4 comentários para “O poder eterno da palavra manuscrita”

  1. Tony

    Mantenho esta conexão com a minha futura esposa e com minha mãe, quando não há o contato pessoal fica o bilhete manuscrito, e preservei um do meu pai (falecido há 2 anos), do unico presente que pude ganhar de natal durante a minha infancia. Troquei cartas com uma amiga até 2 anos atrás, que ela, por começar a cuidar da 2ª filha (e eu enfiado em frilas) optou (optamos) por virtualizar todo o contato. Mas fiz o mesmo que você, até mesmo para amores anteriores: o que considero marcante, está escaneado e devidamente arquivado pra quando a memoria da cabeça começar a falhar :)… parece que não, mas também são pedaços do que somos essencialmente. Beijo!

    1. Denise Rangel

      Tony, a memória falha, realmente. O digital nos ajuda a preservar estes momentos de carinho, de sentimentos, de calor humano. Tomara que nos tornemos mais reais e menos virtuais.
      Abraço, garoto

  2. Luma Kimura

    Sempre acreditei na força dos sentimentos que estes pedacinhos de papel carregam e a sensação de que o digital, por mais sincero e carinhoso que seja a intenção, jamais vai ser a mesma coisa às vezes é tão forte em mim que chega a me agoniar.

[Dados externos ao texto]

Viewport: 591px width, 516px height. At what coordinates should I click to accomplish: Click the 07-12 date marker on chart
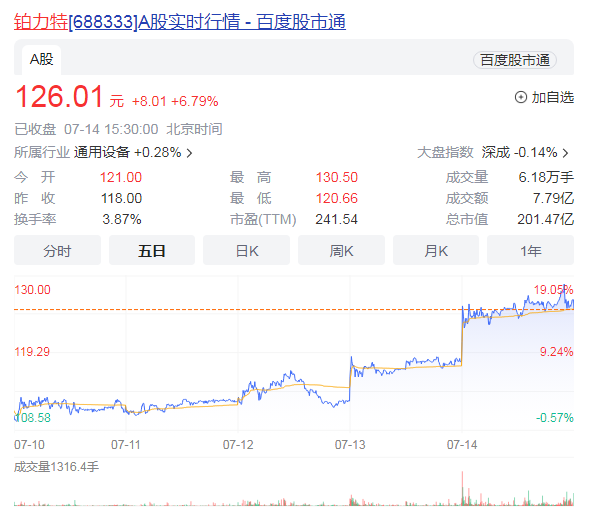click(238, 445)
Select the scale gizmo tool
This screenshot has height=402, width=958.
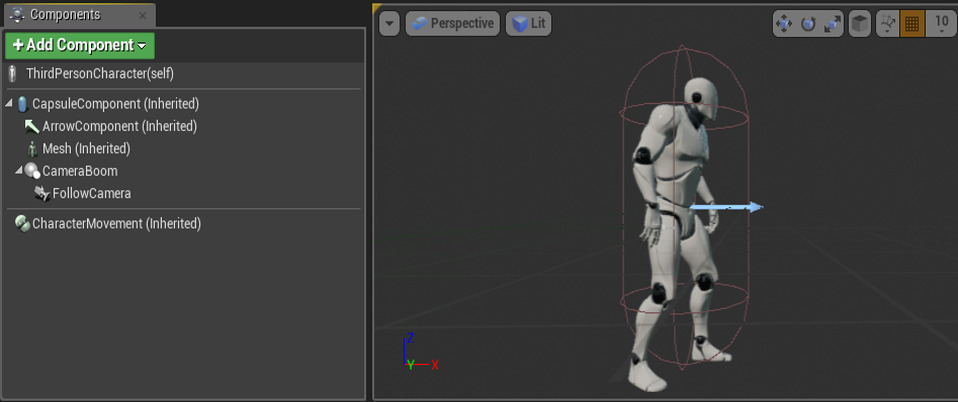point(832,24)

    Desde sempre sou uma adepta do manuscrito. Cartas, bilhetes, agendas, diários, o que for. É claro que a frequência diminuiu, mas procuro manter o hábito vivo, ao menos de vez em quando. Odeio a ideia de deixar tudo isso morrer completamente.

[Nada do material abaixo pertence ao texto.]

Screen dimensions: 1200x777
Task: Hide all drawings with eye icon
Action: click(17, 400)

    Acho que meu grande problema é não ter coragem de me desfazer de absolutamente nada. Tenho caixas, caixas e caixas repletas de papéis manuscritos de todos os tipos, já chego a ter dificuldade para armazenar tudo. Outra tarefa que preciso encarar mas vivo adiando é a digitalização de todo esse material. O papel tem seu charme e mesmo que consiga digitalizar tudo ainda não creio que terei coragem de jogar fora antes que as traças façam seu trabalho, mas, ah… essa vulnerabilidade!